Like many in Sweden, where Backman estimates the fervour for hockey is similar to Canada’s own, he’s a lifelong fan. Growing up, it was the only sport he didn’t play — “I was a very fragile kid. ... I tried to play hockey but I just got hurt all the time” — but otherwise he was immersed, following closely both the Swedish Hockey League and the NHL (countrymen such as Nicklas Lidstrom made him a Detroit Red Wings fan).
“I have a hockey interest that I would call an interest,” Backman said, “and my wife would call it a serious mental-health issue.”
And yet, Backman was troubled by aspects of the culture. In “Beartown,” overbearing parents seethe and bluster on the sidelines while the teens on ice try not to incinerate under the pressure. Backman’s research was extensive. He talked to former NHL players and their wives, to current Swedish Elite players, to parents and to kids.
He observes now that while some special athletes do flourish under immense pressure, “a lot of other kids, they crack.
“A lot of young people get destroyed by the pressure,” Backman said. “The book is also a lot about how we build certain people up to be demigods if they’re good enough at something. That’s a very dangerous notion to give a teenager.”
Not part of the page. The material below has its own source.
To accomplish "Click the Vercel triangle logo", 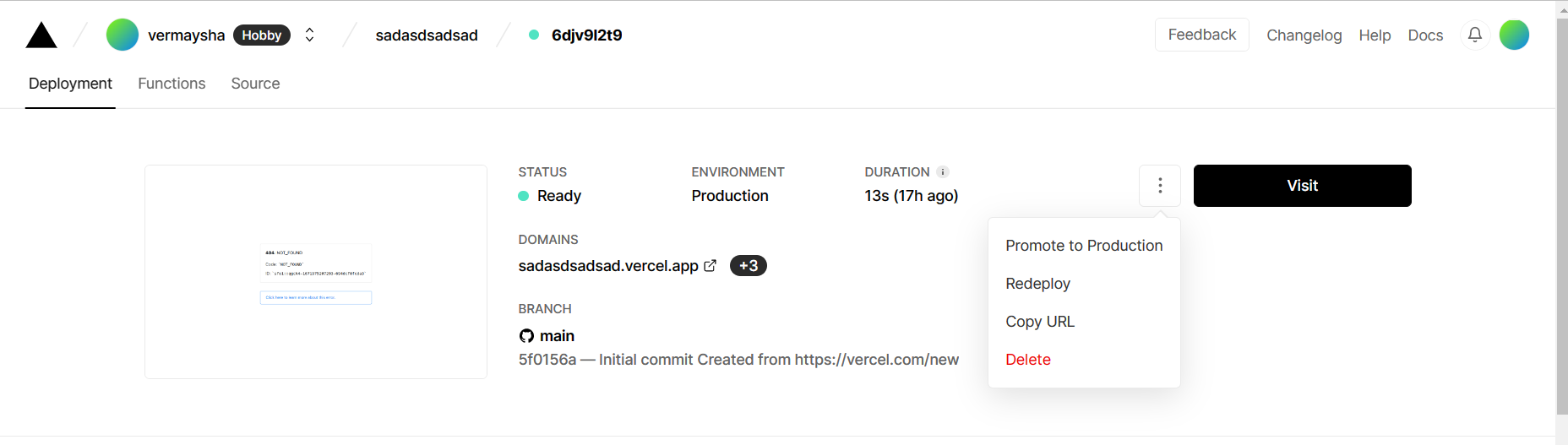I will 41,35.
Beartown’s anointed teen deity is Kevin, whose practice wrist shots echo through the town like gunshots and whose father wields his money and influence with about as much force. Other key characters among what is Backman’s largest cast include Amat, a scrawny kid whose lightningquick skating is the only thing propelling him from social isolation, and Maya, an artistic and strong-willed outsider to Beartown who eventually becomes its victim.
It’s an unfortunate reality that Backman had no shortage of reallife examples of victims who were vilified by fiercely protective sports fans to observe for research. He also spoke to survivors of horrific trauma to better understand how deep and multifaceted the effects are.
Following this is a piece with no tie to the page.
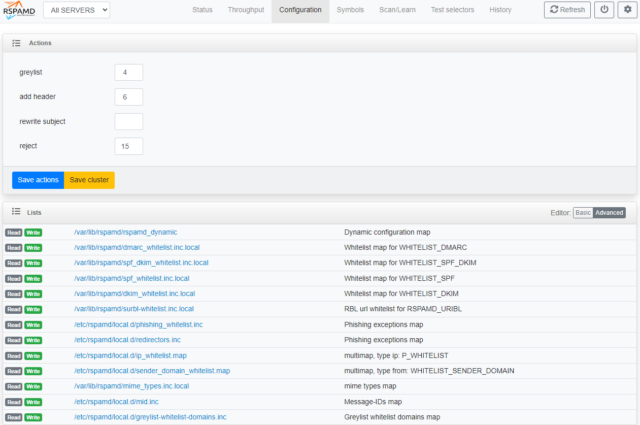Open the settings gear menu
Viewport: 640px width, 425px height.
[x=627, y=10]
“I wanted to portray the shaming process of the victim, which always happens,” he explained. “No matter what the legal outcome, you have this mob who immediately defends someone just because it’s a famous athlete. Since this person is really good at a sport, then of course there can be no guilt, of course this must be a lie, and of course we must destroy the accuser in any way that is available.
“I looked a lot at the logical reasoning for going after a victim like that, just to destroy her, just to shut her up, because that’s basically what it’s about: ‘Just shut up and let us get on with sports.’”
Prior to publishing Ove, Backman had documented his minor daily agitations and spun stories with dogged regularity on his blog and in columns (the 36-year-old still blogs). It was initially a challenge persuading publishers of the commercial potential of Ove — given that it’s about a 59-year-old curmudgeon who tries unsuccessfully to kill himself — but once it became a worldwide phenomenon published in more than three dozen languages, Backman’s writing was in hot demand.
Fortunately, he already had several other novels in the works. In 2015, he published “My Grandmother Asked Me to Tell You She’s Sorry,” a charming tale about a little girl determined to deliver a series of apology letters from her late grandmother to all the people she wronged, and last year followed with “Britt-Marie Was Here,” about a woman who ditches her unfaithful husband and finds unlikely uplift in a backwater smalltown.
Backman’s ascent continued with the 2015 film adaptation of “A Man Called Ove,” which earned two Oscar nods. The father of two initially saw similar potential for “Beartown” to thrive onscreen too, and originally wrote the story as a TV series until becoming frustrated with the “extremely slow” process.
“Everyone who knows me, including my agent and my wife, they all said: ‘Maybe you should just go sit alone in a room and write this as a novel and we’ll get back to the TV people eventually,’” he said. The TV version was indeed subsequently picked up.
Fredrik Backman channeled his love of hockey into probing the sport’s culture in “Beartown.”
Fredrik Backman’s “A Man Called Ove” was a darkly comic novel that was adapted into an Oscar-nominated 2015 film.